The Independent was an Allahabad based newspaper begun by Motilal Nehru in 1919. The paper closed down under British repression two years later.

The Independent was started on 5 February 1919 with the primary aim of countering the moderate political line adopted by the then leading Allahabad daily The Leader. Motilal Nehru was assisted in the paper's establishment by B G Horniman and Syud Hossain who became the Independents editor. The paper's purpose according to Motilal was 'to wage war against autocracy' and to 'think aloud for India', but from the very beginning the paper suffered from weak finances. The newspaper was noted for its radical line and trenchant criticism of the British policies.

Syud Hossain resigned his editorship a few months later, after a discord with the Nehrus over his love affair with Vijayalakshmi Pandit, and left the country and George Joseph was appointed as his successor. With Joseph were three others on the editorial staff- Venkatraman, a lawyer, Sadanand who later became the manager of the Free Press group of newspapers and Mahadev Desai, Gandhi's associate and personal secretary. The strident critique of its policies was resented by the colonial government. In 1921 the Chief Secretary of the United Provinces wrote to George and the Independents publisher C B Ranga Iyer accusing them of inciting violence through their publication and further asking them to refrain from publishing any such material in the future. The editor and the paper however chose to ignore the government's warning.

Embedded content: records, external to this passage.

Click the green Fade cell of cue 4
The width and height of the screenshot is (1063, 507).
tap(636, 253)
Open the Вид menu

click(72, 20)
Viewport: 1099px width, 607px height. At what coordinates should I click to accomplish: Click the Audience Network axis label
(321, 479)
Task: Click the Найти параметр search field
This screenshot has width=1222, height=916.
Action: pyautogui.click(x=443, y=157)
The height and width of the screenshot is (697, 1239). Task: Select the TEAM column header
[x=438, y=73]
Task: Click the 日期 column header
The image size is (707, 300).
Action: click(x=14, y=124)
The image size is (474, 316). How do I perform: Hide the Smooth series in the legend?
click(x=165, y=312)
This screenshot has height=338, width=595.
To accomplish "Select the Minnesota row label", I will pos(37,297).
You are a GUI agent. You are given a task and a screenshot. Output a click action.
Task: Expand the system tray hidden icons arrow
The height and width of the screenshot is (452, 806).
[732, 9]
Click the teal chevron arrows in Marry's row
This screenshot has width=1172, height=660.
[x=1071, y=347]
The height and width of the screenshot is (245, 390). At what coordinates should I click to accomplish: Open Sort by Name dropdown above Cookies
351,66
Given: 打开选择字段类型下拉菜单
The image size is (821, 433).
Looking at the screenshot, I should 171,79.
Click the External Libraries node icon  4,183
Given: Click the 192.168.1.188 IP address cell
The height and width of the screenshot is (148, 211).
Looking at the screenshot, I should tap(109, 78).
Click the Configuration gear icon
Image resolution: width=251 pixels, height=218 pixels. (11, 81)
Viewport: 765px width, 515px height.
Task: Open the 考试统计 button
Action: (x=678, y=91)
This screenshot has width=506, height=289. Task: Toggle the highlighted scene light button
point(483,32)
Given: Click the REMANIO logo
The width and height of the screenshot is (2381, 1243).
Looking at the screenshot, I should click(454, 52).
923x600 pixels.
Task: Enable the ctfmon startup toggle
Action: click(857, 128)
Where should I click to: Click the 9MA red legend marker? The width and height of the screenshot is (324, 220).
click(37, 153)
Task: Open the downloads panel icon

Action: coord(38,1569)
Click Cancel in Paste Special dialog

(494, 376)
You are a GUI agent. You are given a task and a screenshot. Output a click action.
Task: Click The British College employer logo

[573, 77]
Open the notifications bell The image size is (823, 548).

On 6 December 1921, George Joseph was arrested and in a trial held the next day sentenced to three years in prison. The government also confiscated the paper's security deposit. On 22 December 1921, Mahadev Desai started publishing the paper again under the caption 'I change, but I cannot die'. These were cyclostyled copies of a handwritten paper and each copy of it was auctioned, fetching a total sum of ₹350. Soon, Desai too was arrested and sentenced to a year's rigorous imprisonment for bringing out an unregistered newspaper. Following his arrest, Devdas Gandhi took over the newspaper.